Making Allusions/Sample: Colossus

**I have since revised the sample to give it more of a Mark Twain dialect, rather than the Old South slave dialect – not only less offensive (seeming), but more suitable to the plot**

I’m one of those snobs who loves to make allusions in my books. For those of you who are following Colossus on Wattpad, you may or may not have noticed my Doctor Who reference. I’ve heard that this is not good practice, but I can’t resist it. I love reading an allusion I’m familiar with in a book, or hearing one in movies. However, if I don’t know it, depending on the context, it may be frustrating. Some allusions, depending on how much the plot depends on them, require scaffolding.

Very few people outside of Georgia are familiar with the Uncle Remus Tales. We learn them when we are very young, and they have stuck with me for quite a while. I make an Uncle Remus allusion in a later chapter, but it is glossed over. I wanted to strengthen the connection. To kill two birds with one stone – strengthening the allusion and Monica’s character – I wrote this scene. It’s just the first draft, so let me know what you think!

MMMM

            “Sterling!” Monica cried, jerking awake. Her heart pounded against her ribs as she swung her head around, making sure she was alone. Her dream had felt so real, and she was convinced that when she woke, she would find her little sister crouching next to her, tears streaming down her innocent face. Relieved, Monica attempted to regain control of her breath. Her heartbeat slowed gradually.

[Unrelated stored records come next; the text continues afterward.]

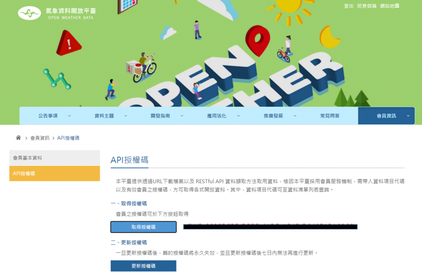The image size is (422, 276).
Task: Click the 更新授權碼 button
Action: (143, 266)
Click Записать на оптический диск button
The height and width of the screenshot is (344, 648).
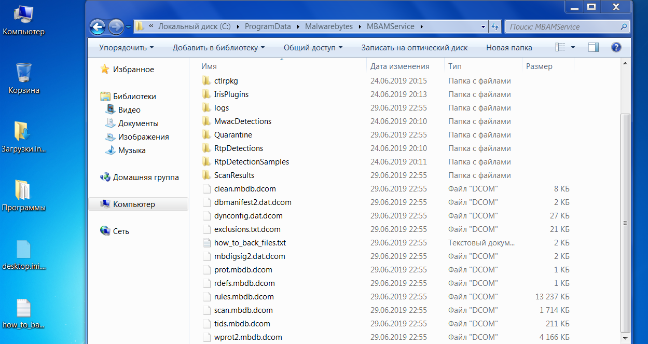pos(414,48)
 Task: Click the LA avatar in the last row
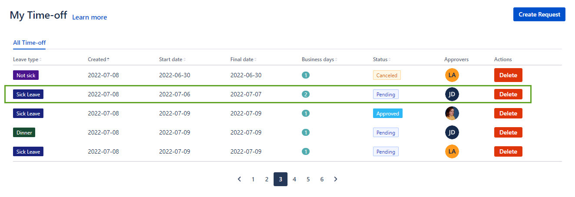452,151
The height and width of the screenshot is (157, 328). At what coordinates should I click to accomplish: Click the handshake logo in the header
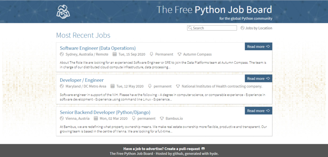(x=63, y=12)
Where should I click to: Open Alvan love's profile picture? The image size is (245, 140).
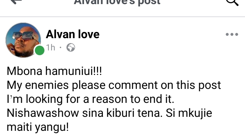click(23, 40)
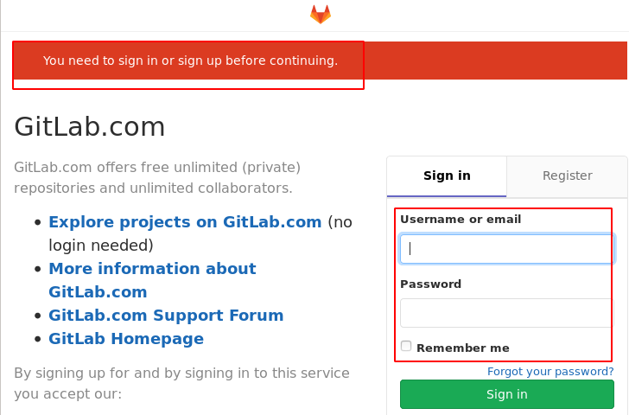Screen dimensions: 629x415
Task: Focus the Username or email field
Action: (x=506, y=249)
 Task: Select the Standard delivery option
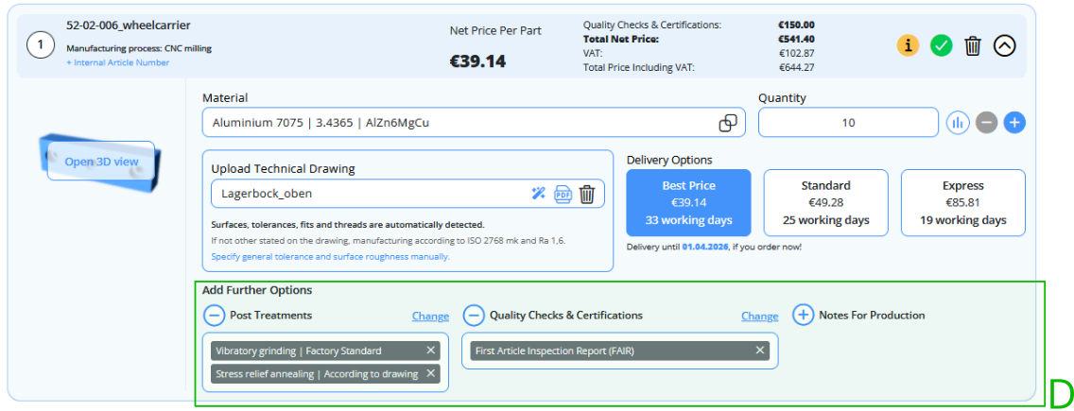[825, 203]
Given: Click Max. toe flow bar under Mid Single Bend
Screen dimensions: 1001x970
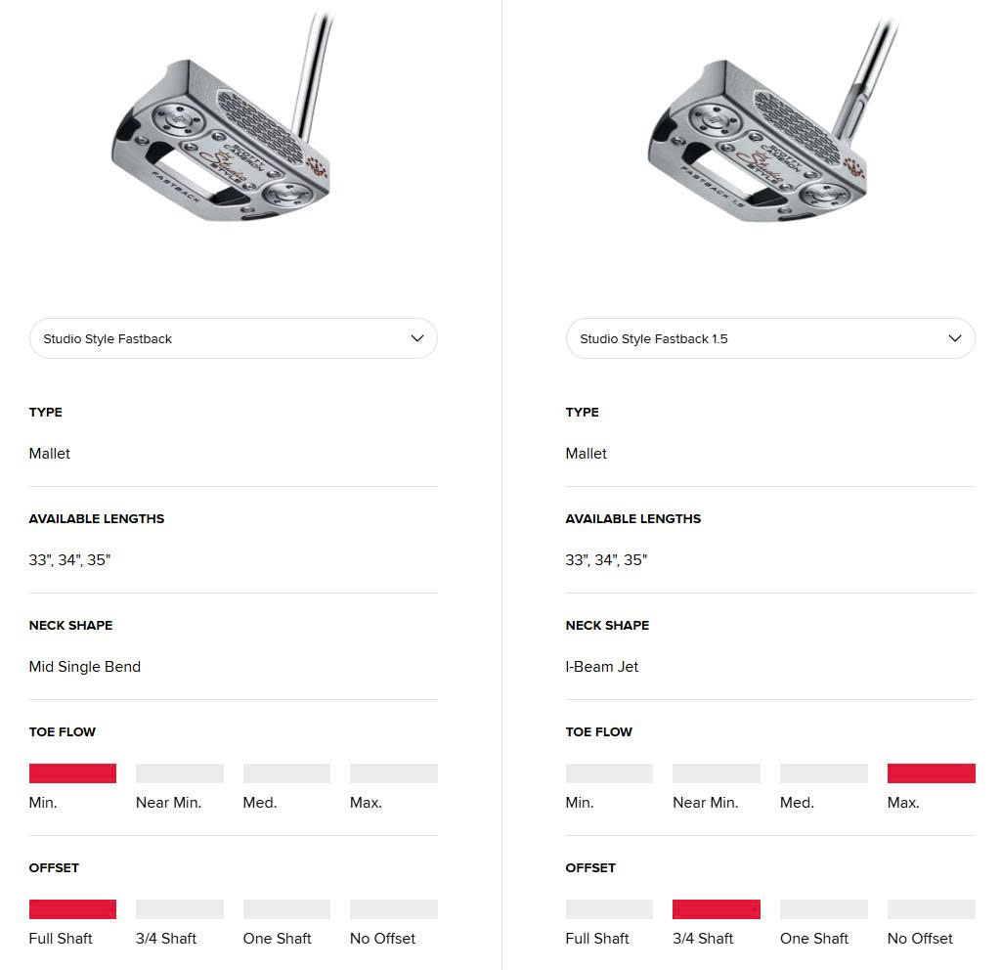Looking at the screenshot, I should coord(393,773).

Sweat made Monica’s robe cling uncomfortable to her skin. With an exasperated sigh, she peeled it off and wadded it into a ball. Pressing her face into the silky cloth, she took several deep breaths. She wished she could stop crying so often; It was exhausting and embarrassing. Rhodes loved it when she cried, loved wiping or licking the tears from her face. Her throat constricted with anger. Every time she cried, she was just giving him one more excuse to touch her.

Sniffling, she blinked the tears away. She listened, but the room was silent except for Witt’s soft snoring and Heather’s rough, even breathing. The AC rattled on, making Monica flinch at the sudden noise. She pursed her lips until her heart slowed down again.

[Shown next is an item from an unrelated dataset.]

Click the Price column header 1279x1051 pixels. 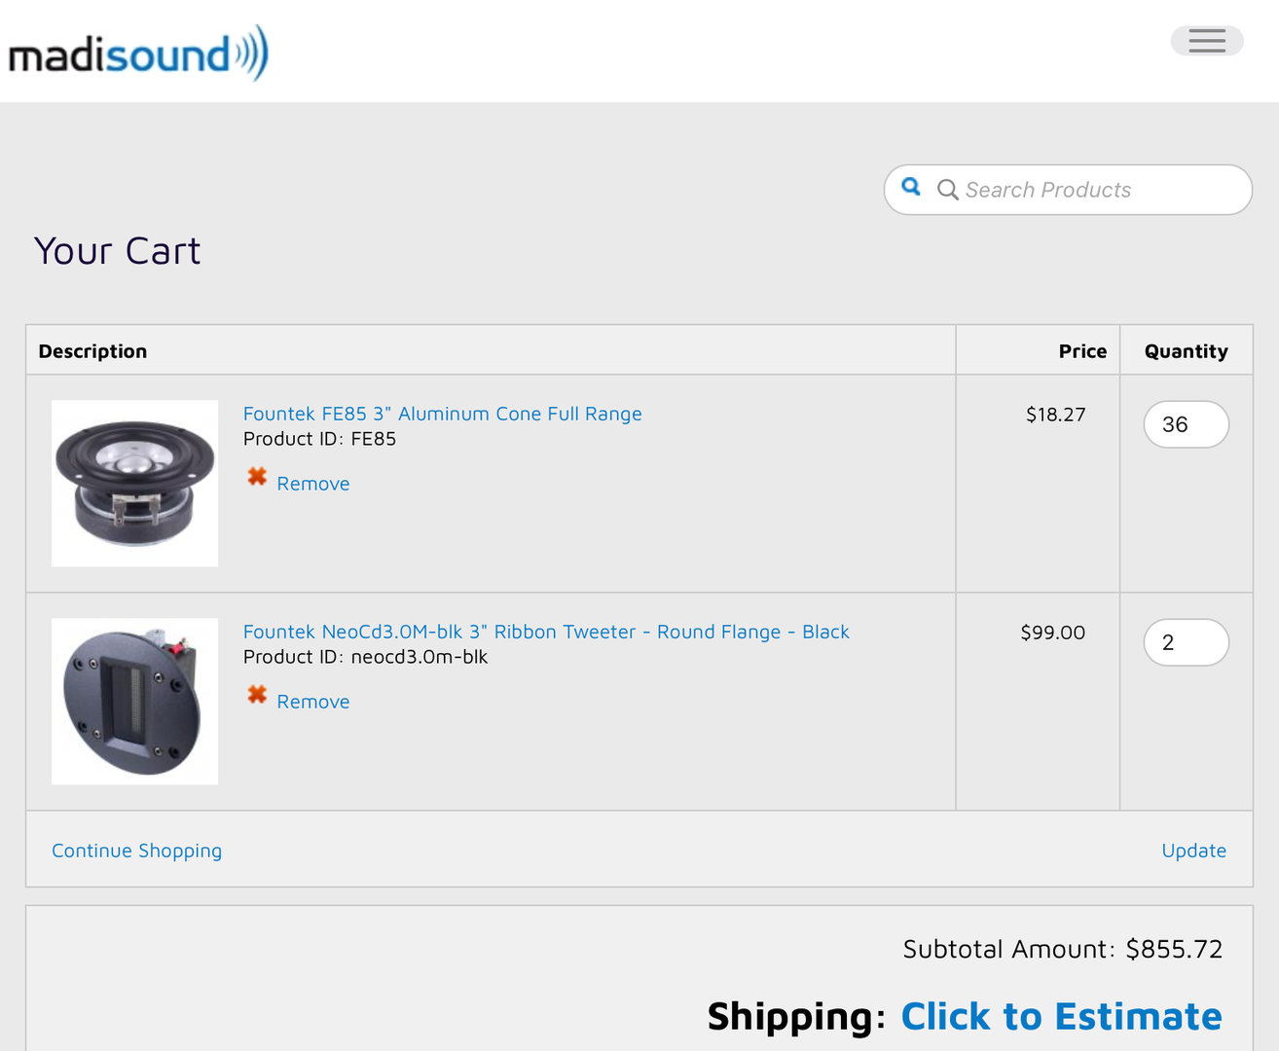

“H…Heather?” she called softly. Z shifted in his closet, but Heather’s breathing continued unchanged. “Heather?” she dared to call a little louder.

Heather inhaled sharply. Cloth rustled as she pulled herself up against the wall before she answered, “Mm-hm?”

“Do…” Monica swallowed as tears pricked at her eyes again, “Do you remember the stories you used to tell the kids?” Her voice tightened as she said “the kids.” She couldn’t remember a time she had gone so long without hearing them, and thinking of them made her heart ache.

Heather let out a long breath, a brief tremor betraying her sympathy. “Of course,” she said, “yeah.”

Monica opened her mouth to speak several times, but couldn’t push the words out. She didn’t want to ask Heather to speak in her state, but her fear overwhelmed her consideration. She felt foolish and vulnerable, like a child. “Wou–” she squeezed out, “Would you tell me – tell us one? The one that helped David with the dogs?”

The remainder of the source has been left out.